Par ailleurs, le décret du Chef du gouvernement prévoit que l’étude doit évaluer les conséquences économiques, sociales et environnementales du projet de loi. Plus important, l’étude doit préciser les ressources de financement de la mise en exécution du projet de loi une fois adopté et ses incidences sur les finances publiques. A ce niveau aussi, l’apport du décret est important, car à quoi bon adopter des lois qui introduisent des réformes dont les sources de financement ne sont même pas identifiées ? Plus grave, ce genre de pratiques qui sont très fréquentes décrédibilisent  les actions publiques et poussent le citoyen à ne pas prêter attention aux travaux du gouvernement et du parlement.

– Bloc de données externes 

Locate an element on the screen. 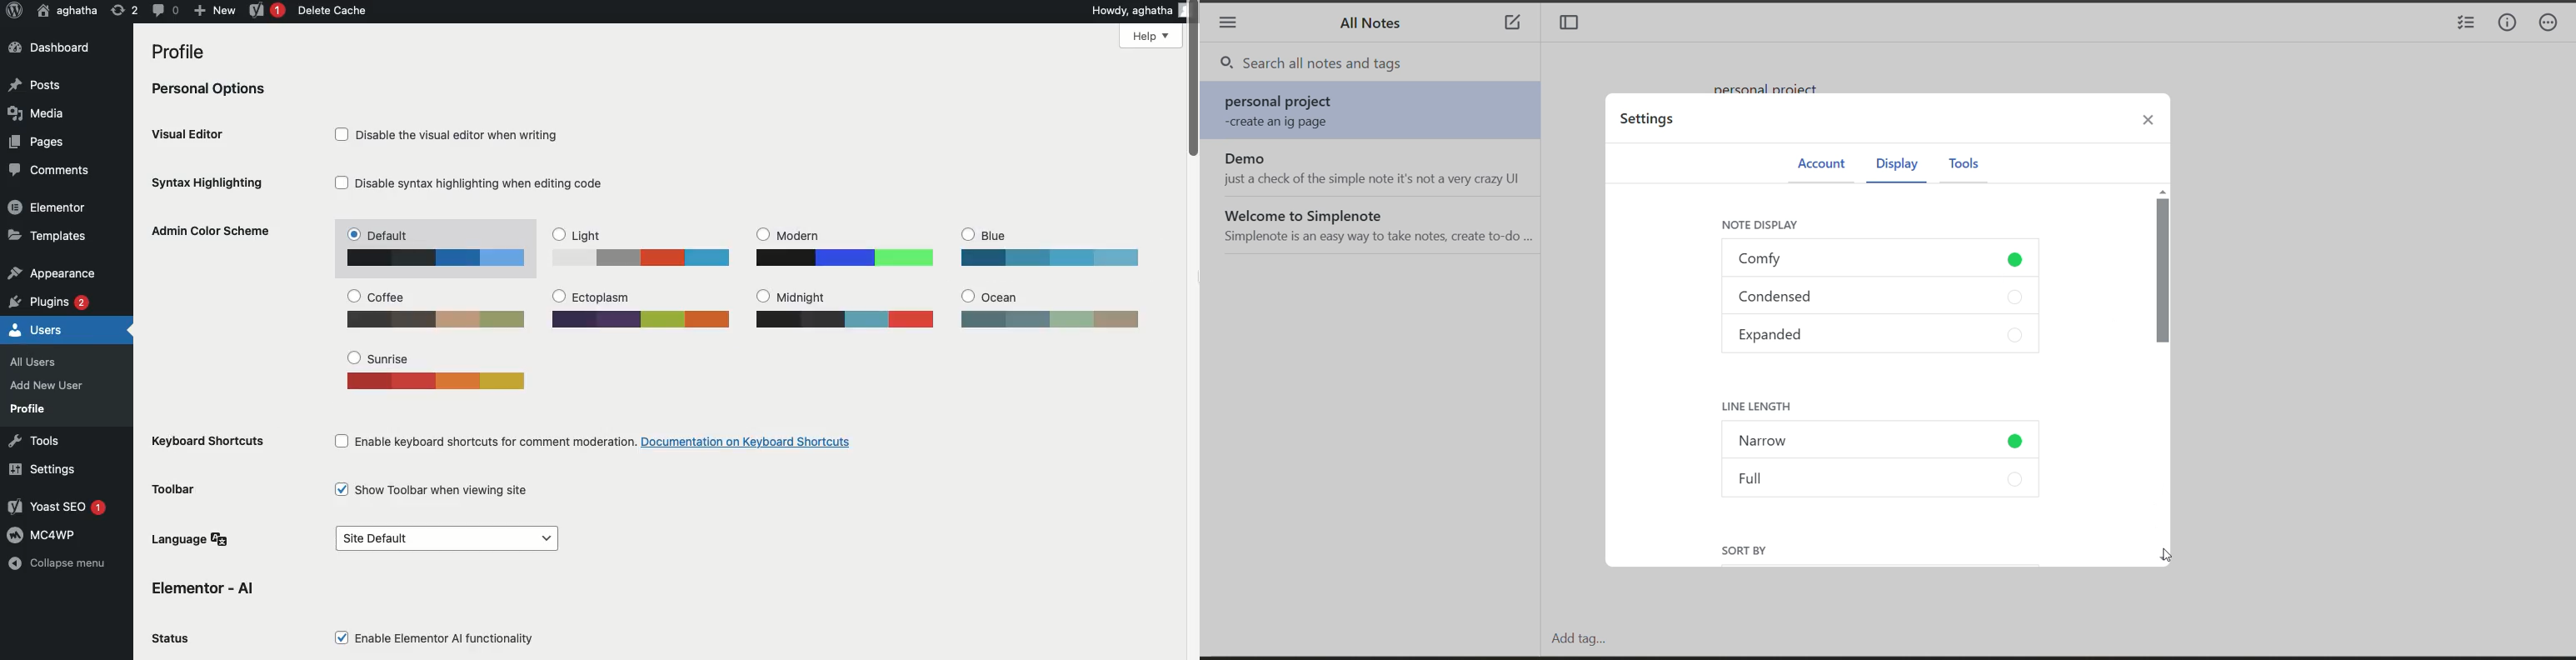  data in current notes is located at coordinates (1776, 82).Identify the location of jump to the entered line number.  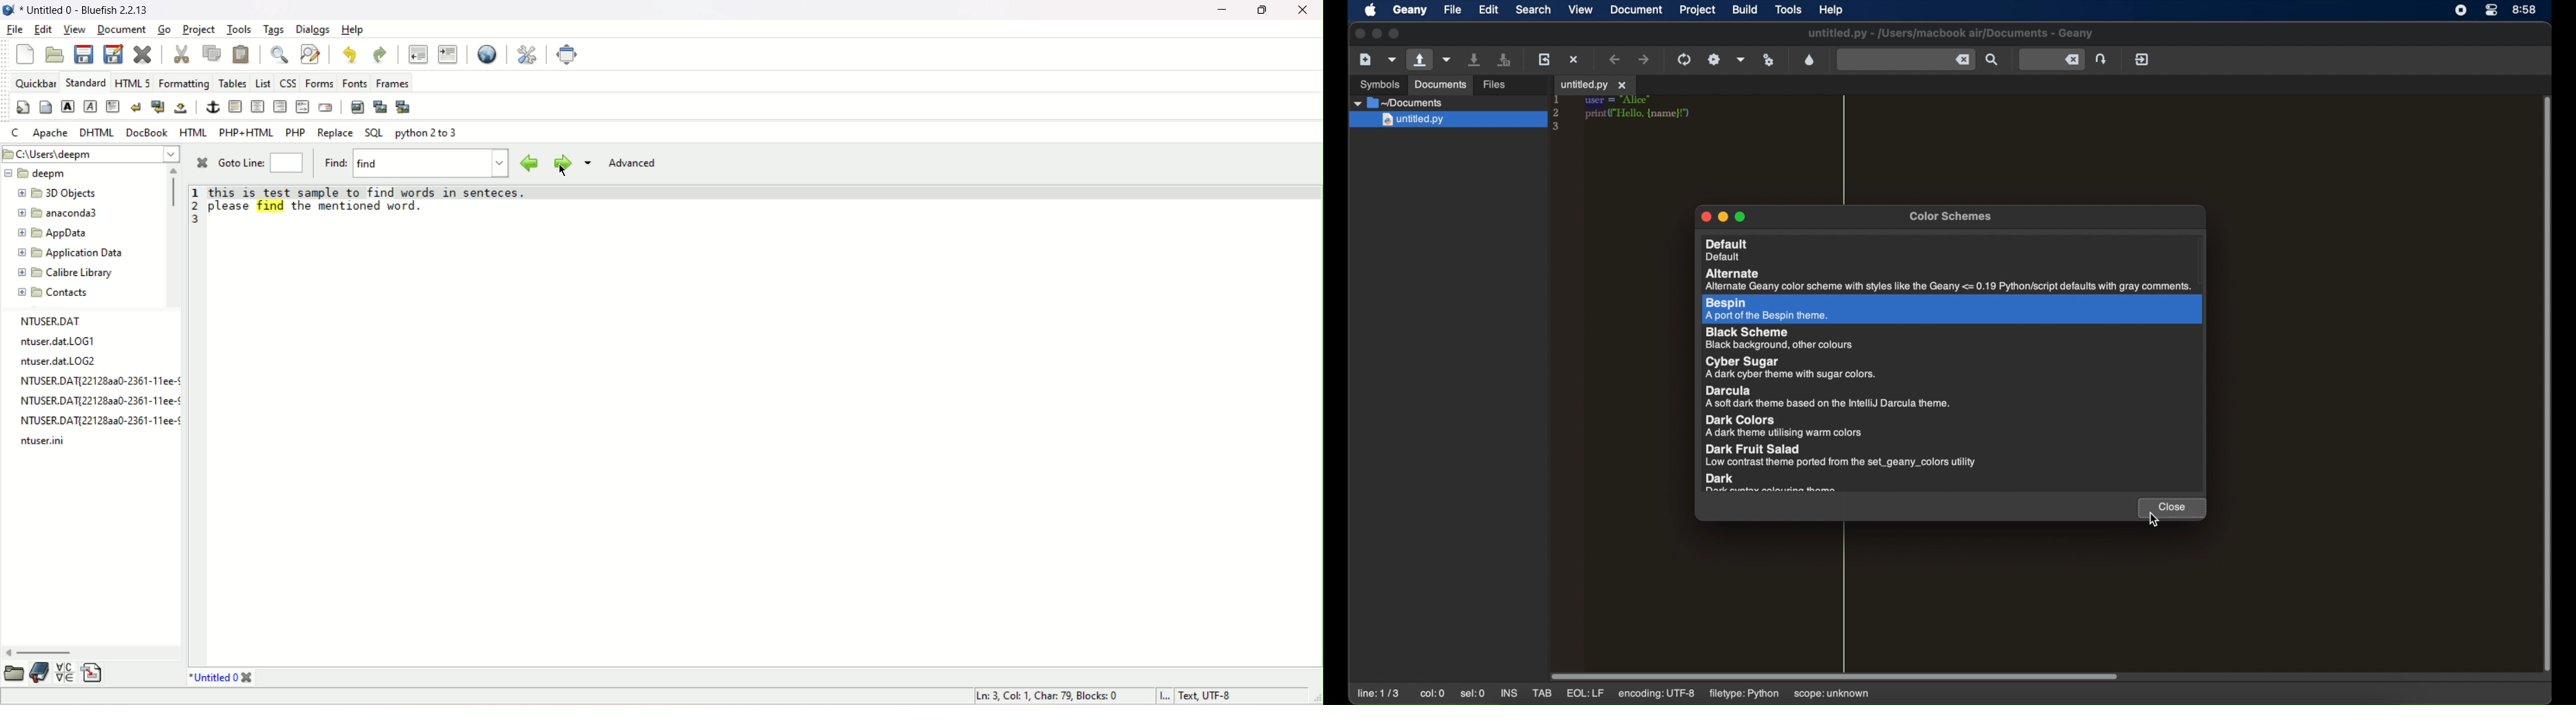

Dernier axe et pas des moindres, il vise à éviter les retards que connaît la mise en œuvre des lois. Comme chacun le sait, les lois sont souvent appliquées avec beaucoup de retard, soit en raison de l’absence des textes d’application soit en raison du manque de ressources humaines ou financières. Même pire, il ya des textes de loi qui ne sont jamais appliquées, soit en partie soit en totalité. Il est incontestable que cette pratique mérite d’être bannie, car elle est coûteuse pour les finances publiques. Quand on connaît les circuits des lois, on se rend compte facilement de leur coût : études préalables, examen par le Conseil du gouvernement, examen et adoption par les deux Chambres du parlement. En plus du coût financier, la non application d’une loi présente un coût politique : méfiance du citoyen vis-à-vis des pouvoirs publics et non respect de la volonté populaire exprimée à travers ses représentants au parlement. Dans le but de mettre un terme à cette pratique, le décret prévoit que l’étude d’impact doit comporter le calendrier d’application dans le temps des dispositions législatives envisagées.

Enfin, soulignons que les études d’impact sont examinées par une Commission rattachée au Chef du gouvernement (Commission de l’examen de l’impact des projets de loi). Cette commission est chargée d’évaluer le contenu des études d’impact et d’émettre ses avis sur leur adoption.